All those folks said such nice things about him—did any of them perhaps feel that they should intervene? Stop his self-destructive course midstream?

“It’s not right to send people to a country they do not call home without giving them the opportunity to argue for a second chance and to show what they’ve done to turn their lives around.” What? The lack of objectivity at letting this statement stand unchallenged is staggering. This punk got lots of second chances, and third chances, and probably fourth and fifth chances too. Eventually (I would hope much sooner) his chances ran out.

“Should people be deported when the U.S. has been involved in creating the conditions that led to their becoming refugees?” Personally, I’d love to challenge Mr. Hing on the deep racism in that statement.

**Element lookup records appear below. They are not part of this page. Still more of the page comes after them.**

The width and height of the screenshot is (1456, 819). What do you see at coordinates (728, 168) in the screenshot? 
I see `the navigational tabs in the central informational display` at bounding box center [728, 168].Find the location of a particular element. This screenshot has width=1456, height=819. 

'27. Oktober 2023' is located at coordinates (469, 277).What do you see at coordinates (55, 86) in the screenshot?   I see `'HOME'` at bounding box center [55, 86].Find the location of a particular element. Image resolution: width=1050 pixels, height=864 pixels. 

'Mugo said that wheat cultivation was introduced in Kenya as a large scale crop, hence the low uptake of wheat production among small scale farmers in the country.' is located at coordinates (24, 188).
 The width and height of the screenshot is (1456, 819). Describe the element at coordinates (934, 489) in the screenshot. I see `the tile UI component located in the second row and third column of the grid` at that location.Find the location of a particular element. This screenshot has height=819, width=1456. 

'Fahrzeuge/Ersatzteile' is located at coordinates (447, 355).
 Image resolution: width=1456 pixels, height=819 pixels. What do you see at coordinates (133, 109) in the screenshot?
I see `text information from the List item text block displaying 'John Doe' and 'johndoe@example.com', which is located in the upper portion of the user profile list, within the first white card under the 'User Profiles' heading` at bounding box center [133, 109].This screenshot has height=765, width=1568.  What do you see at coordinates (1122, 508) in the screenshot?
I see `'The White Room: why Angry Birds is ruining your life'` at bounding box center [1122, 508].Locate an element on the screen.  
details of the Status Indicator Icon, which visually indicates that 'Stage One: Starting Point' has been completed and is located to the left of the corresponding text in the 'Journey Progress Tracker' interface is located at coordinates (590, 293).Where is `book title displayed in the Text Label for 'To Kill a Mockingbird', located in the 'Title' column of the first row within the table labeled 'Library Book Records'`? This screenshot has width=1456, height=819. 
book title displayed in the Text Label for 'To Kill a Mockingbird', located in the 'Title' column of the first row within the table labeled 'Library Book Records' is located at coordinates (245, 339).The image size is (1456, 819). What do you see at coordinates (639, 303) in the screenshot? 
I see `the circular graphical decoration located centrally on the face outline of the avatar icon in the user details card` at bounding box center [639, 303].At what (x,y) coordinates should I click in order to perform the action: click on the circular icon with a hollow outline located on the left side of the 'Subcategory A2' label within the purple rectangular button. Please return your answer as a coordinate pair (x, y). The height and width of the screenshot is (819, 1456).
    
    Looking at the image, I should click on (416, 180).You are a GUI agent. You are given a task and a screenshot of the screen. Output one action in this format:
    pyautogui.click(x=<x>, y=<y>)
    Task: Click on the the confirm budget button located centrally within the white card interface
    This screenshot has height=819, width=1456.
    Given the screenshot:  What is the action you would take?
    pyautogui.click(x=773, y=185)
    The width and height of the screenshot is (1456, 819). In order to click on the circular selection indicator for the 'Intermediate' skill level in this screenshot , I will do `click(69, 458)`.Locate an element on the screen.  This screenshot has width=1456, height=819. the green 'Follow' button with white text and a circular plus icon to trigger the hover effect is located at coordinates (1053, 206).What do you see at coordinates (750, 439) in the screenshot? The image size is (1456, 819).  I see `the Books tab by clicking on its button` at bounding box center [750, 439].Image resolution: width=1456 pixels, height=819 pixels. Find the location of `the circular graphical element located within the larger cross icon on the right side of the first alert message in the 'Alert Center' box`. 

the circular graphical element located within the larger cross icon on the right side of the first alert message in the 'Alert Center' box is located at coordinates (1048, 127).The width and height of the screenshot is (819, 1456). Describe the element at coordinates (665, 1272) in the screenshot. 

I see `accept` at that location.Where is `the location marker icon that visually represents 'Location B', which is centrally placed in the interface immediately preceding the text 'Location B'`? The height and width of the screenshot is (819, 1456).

As if it logically follows: refugee, thug, criminal? This country was built on refugees. Economic, war, political, religious—aside from autochthones, we all are refugees and the children thereof. By his logic, we’re all apparently free from culpability for our personal behavior? If the consequences of Moek’s deportation were so severe, perhaps he should have followed a narrower path? The rest of us manage to understand that lawbreaking leads at least to jail, so we don’t do it. Or is your author suggesting somehow that Cambodian refugees are too stupid to understand the logical consequences of criminality? Don’t want to be deported, separated from your family, your home, sent someplace else? To quote a film: “Stop breaking the law, loser.” In fact, the crying shame is that of the 1,500 “caught in the process,” only 145 have been deported. 0.100 is a pretty crummy batting average.